Sharon Carter Almost Came Back in Infinity War and Endgame

Marvel Studios originally wanted to have Sharon Carter involved in Avengers: Infinity War and Avengers: Endgame in some capacity after her prominent role in Captain America: Civil War. However, with so many characters being a part of both Avengers films, they couldn't figure out a way to fit her into the story. It ended up working in their favor though, because The Falcon and the Winter Soldier afforded them an opportunity to explain her absence and take her character in a whole new direction.

Madripoor is in Atlanta

It's no secret that real locations on film sets often double as another place entirely. You'd be surprised how many times Vancouver has filled in for New York, Los Angeles and Chicago. And when it comes to Madripoor, the assassin island location was created in a series of back alleys in Atlanta, Georgia, inspired by a real backstreet in Hanoi, Vietnam. With plenty of set dressing, a rundown city street was turned into a neon haven for shady characters.

Earthquakes in Puerto Rico Led to Production in Prague

The Falcon and the Winter Soldier had to stop production in Prague just one week into shooting last spring because of the fast-spreading coronavirus pandemic. But what you might not know is that the show was slated to shoot all of the Prague sequences in Puerto Rico before that. Even after an earthquake had devastated parts of the island, the crew was still confident they could safely accomplish what they needed to there. But when a second earthquake hit, they no longer felt safe about shooting in the area and had to find a new international location.

Prague ended up being a fine replacement, and they found locations that were strikingly similar to those they had already scouted in Puerto Rico. But then the coronavirus pandemic came along and ruined everything again. During the eight month hiatus, the crew had to figure out how to safely shoot back in Prague, which meant convincing the government to let an American crew back into the country during a pandemic. It wasn't easy since America was being famously stubborn about the situation while Prague had handled the pandemic much better. But with some virtual scouting and new safety measures, they pulled it off.

Falcon/Captain America's Goggles and Cowl Required VFX

Some of the best visual effects are the ones that you don't even register as being there. When it comes to the costume worn by Anthony Mackie as both Falcon and the new Captain America, there are some details that needed to be completed in post-production to perfect the ensemble.

First up, the red lenses in Sam Wilson's goggles aren't even part of the practical costume most of the time. They're a reflective surface and can make lighting situations tricky, so the VFX team would end up having to remove certain reflections from them anyway. So it's easier to just remove the lenses entirely and add them in post-production. For example, in the big speech that Captain America gives in the finale, every shot had the lenses added with visual effects.

◆ **Raw data**
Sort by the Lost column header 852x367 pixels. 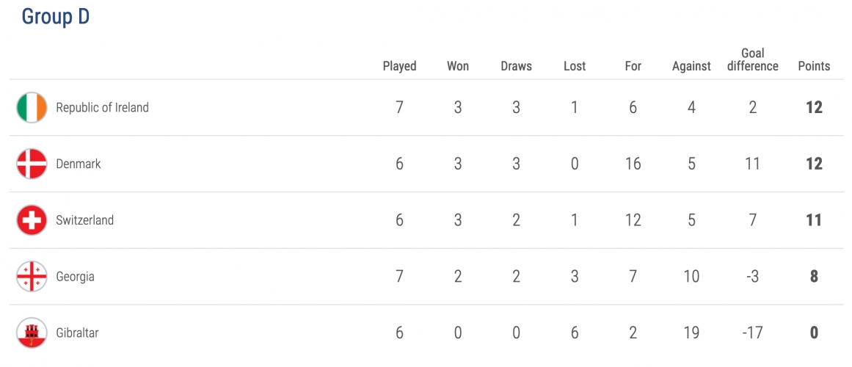pos(575,66)
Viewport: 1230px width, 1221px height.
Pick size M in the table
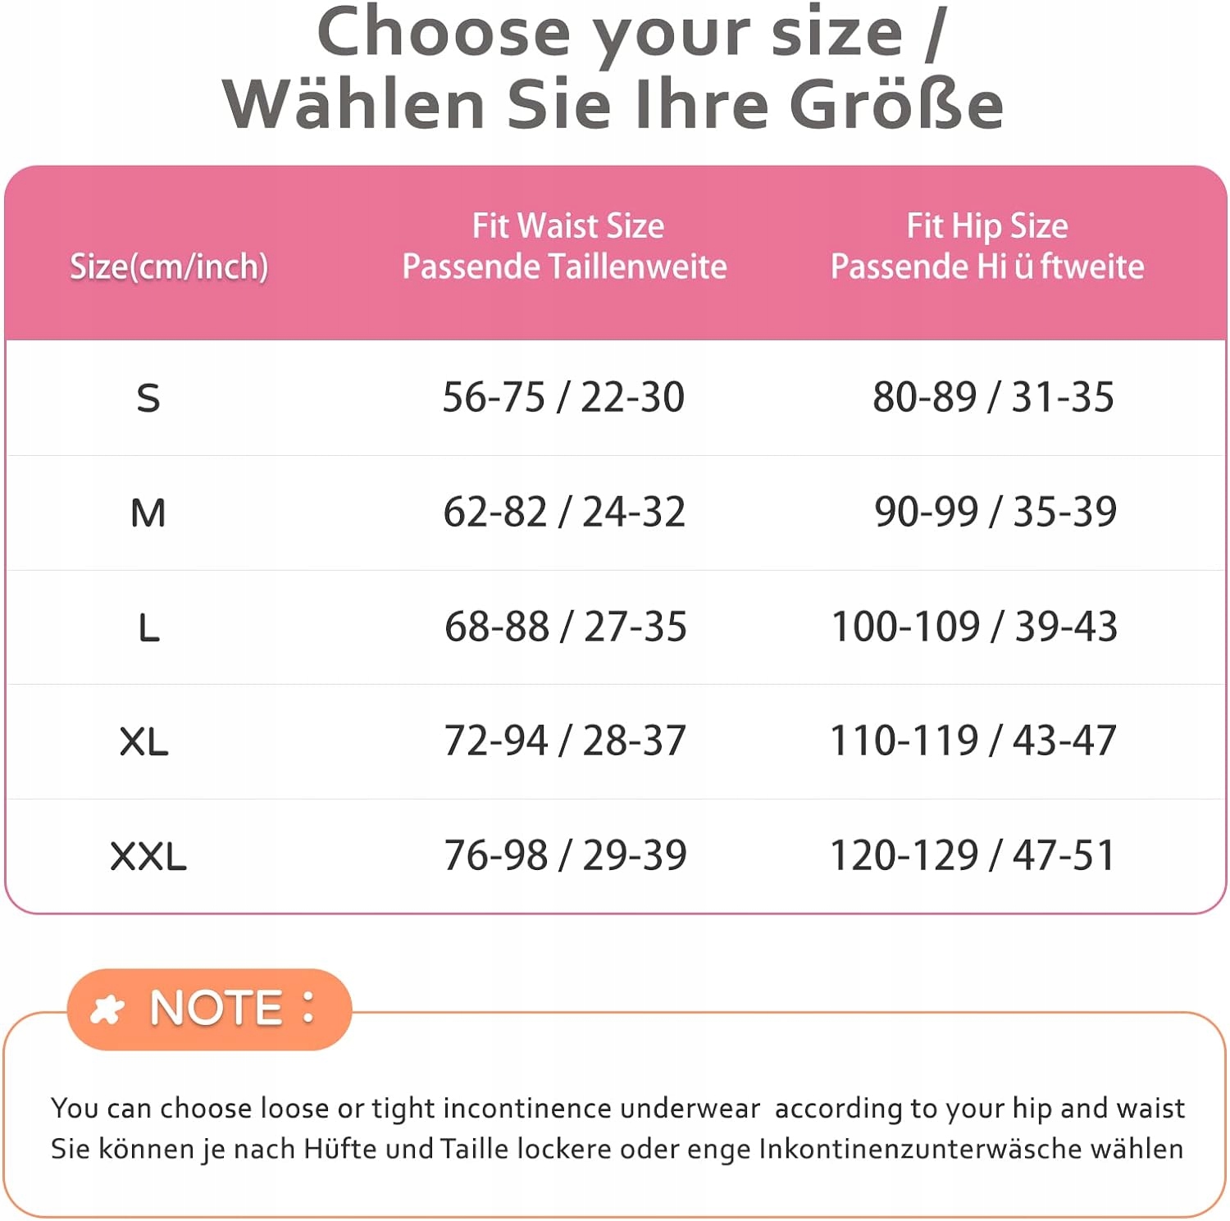tap(148, 513)
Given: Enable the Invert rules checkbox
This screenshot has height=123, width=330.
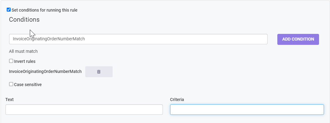Looking at the screenshot, I should [x=11, y=61].

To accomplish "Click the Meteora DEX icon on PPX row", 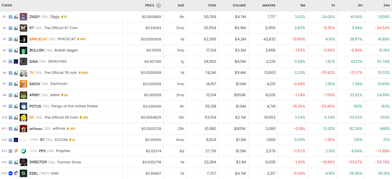I will click(16, 151).
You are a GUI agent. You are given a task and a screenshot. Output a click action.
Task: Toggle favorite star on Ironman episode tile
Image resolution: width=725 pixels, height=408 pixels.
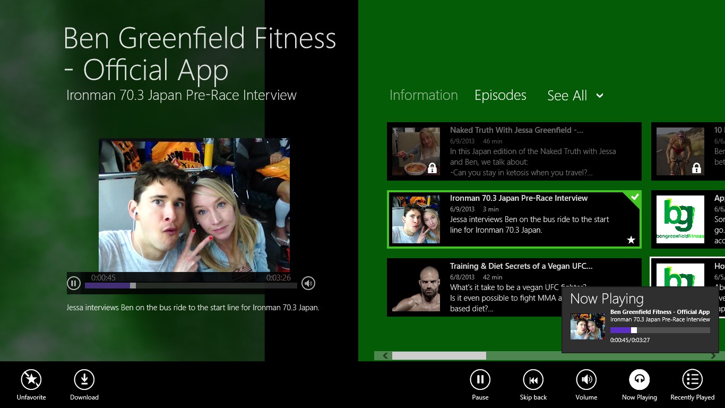click(x=631, y=240)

◆ **About this exercise**
Name every film or series title that appears in the behind-the-scenes extract above, giving each once.

◆ **Task answer**
- Avengers: Infinity War
- Avengers: Endgame
- Captain America: Civil War
- The Falcon and the Winter Soldier